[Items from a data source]
:::
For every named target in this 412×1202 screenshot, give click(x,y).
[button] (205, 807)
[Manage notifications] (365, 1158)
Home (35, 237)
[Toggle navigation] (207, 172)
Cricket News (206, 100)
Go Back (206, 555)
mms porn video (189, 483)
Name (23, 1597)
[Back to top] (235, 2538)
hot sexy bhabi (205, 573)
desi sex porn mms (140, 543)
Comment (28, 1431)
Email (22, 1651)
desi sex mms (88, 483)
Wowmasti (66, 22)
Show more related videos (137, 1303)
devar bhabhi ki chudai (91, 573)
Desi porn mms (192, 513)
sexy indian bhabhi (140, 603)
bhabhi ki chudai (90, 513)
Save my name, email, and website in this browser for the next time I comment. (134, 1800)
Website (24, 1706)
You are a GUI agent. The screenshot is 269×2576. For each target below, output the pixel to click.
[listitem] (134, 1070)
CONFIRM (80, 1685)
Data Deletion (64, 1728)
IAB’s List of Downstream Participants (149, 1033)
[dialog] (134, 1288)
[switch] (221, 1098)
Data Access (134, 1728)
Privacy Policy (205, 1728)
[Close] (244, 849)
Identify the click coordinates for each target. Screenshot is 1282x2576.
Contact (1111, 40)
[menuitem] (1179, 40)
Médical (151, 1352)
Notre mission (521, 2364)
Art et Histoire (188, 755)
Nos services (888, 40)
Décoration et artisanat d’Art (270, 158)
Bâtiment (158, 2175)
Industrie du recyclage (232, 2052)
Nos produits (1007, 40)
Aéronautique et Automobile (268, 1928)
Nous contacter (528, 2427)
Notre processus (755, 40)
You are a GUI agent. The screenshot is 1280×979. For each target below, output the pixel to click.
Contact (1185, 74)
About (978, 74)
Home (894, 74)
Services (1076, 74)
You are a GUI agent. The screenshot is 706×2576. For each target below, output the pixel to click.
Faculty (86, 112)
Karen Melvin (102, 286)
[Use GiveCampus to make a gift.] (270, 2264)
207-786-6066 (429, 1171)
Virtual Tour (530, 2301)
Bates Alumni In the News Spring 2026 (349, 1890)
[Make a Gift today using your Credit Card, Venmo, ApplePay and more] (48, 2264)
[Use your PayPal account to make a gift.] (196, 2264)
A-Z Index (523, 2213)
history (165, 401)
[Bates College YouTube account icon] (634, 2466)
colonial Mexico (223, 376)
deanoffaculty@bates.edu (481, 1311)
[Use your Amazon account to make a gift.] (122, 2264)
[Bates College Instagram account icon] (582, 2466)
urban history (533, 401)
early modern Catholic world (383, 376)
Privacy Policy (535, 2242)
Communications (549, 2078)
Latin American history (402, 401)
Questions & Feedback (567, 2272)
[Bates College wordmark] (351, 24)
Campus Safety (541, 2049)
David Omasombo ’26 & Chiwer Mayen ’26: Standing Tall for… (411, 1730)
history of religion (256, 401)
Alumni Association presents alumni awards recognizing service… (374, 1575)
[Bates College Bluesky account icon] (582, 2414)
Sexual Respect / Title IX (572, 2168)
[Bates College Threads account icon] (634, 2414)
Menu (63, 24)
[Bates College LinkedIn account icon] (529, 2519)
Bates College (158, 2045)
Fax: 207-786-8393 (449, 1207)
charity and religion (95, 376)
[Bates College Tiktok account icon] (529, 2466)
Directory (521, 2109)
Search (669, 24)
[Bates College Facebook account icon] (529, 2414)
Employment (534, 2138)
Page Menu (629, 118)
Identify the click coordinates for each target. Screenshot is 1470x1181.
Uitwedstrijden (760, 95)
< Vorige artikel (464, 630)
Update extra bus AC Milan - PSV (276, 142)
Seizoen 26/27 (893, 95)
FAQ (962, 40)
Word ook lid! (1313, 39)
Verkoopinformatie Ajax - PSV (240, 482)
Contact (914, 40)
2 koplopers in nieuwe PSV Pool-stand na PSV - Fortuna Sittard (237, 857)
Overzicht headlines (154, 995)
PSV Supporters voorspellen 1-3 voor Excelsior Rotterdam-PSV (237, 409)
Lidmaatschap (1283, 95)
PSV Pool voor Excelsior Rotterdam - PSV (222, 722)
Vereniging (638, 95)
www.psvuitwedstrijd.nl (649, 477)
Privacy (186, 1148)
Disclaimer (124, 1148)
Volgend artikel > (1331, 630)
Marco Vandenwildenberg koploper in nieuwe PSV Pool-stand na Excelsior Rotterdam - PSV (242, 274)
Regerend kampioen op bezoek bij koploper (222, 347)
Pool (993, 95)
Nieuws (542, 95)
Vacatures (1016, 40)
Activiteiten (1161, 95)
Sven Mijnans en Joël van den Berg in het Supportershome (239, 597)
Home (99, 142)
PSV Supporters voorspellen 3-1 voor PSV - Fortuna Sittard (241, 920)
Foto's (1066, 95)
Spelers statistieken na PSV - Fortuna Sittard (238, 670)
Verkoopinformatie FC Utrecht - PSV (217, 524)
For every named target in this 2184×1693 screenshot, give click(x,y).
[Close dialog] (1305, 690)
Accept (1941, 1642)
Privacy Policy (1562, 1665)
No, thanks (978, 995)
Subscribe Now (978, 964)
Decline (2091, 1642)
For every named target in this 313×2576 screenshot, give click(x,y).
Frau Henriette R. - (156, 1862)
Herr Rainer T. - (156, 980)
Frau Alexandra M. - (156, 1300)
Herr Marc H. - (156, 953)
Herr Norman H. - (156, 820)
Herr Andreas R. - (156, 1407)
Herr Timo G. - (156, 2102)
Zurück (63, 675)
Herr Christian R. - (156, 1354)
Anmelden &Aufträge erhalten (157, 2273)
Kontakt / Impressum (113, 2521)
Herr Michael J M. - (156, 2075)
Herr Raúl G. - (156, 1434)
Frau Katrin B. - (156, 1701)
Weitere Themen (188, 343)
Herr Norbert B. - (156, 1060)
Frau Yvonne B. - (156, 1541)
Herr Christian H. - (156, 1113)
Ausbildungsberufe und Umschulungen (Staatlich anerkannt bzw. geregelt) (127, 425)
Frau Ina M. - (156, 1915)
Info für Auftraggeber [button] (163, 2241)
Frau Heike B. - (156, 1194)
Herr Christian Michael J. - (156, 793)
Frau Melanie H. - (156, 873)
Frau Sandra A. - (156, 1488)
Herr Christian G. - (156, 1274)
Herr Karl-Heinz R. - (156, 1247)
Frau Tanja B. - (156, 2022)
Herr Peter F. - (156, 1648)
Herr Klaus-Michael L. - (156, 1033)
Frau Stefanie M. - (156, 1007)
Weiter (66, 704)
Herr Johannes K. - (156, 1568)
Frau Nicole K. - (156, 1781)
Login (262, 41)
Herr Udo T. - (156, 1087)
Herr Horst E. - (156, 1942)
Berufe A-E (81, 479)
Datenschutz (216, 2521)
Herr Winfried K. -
:::
> [Directions] Your job is to print exactly the lines that run from the top of the entries through the line with "[menuitem] (1179, 40)", and no others.

> [Solution for this task]
For every named target in this 412×1202 screenshot, give click(x,y).
[button] (205, 807)
[Manage notifications] (365, 1158)
Home (35, 237)
[Toggle navigation] (207, 172)
Cricket News (206, 100)
Go Back (206, 555)
mms porn video (189, 483)
Name (23, 1597)
[Back to top] (235, 2538)
hot sexy bhabi (205, 573)
desi sex porn mms (140, 543)
Comment (28, 1431)
Email (22, 1651)
desi sex mms (88, 483)
Wowmasti (66, 22)
Show more related videos (137, 1303)
devar bhabhi ki chudai (91, 573)
Desi porn mms (192, 513)
sexy indian bhabhi (140, 603)
bhabhi ki chudai (90, 513)
Save my name, email, and website in this browser for the next time I comment. (134, 1800)
Website (24, 1706)
You are a GUI agent. The screenshot is 269×2576. For each target below, output the pixel to click.
[listitem] (134, 1070)
CONFIRM (80, 1685)
Data Deletion (64, 1728)
IAB’s List of Downstream Participants (149, 1033)
[dialog] (134, 1288)
[switch] (221, 1098)
Data Access (134, 1728)
Privacy Policy (205, 1728)
[Close] (244, 849)
Identify the click coordinates for each target. Screenshot is 1282x2576.
Contact (1111, 40)
[menuitem] (1179, 40)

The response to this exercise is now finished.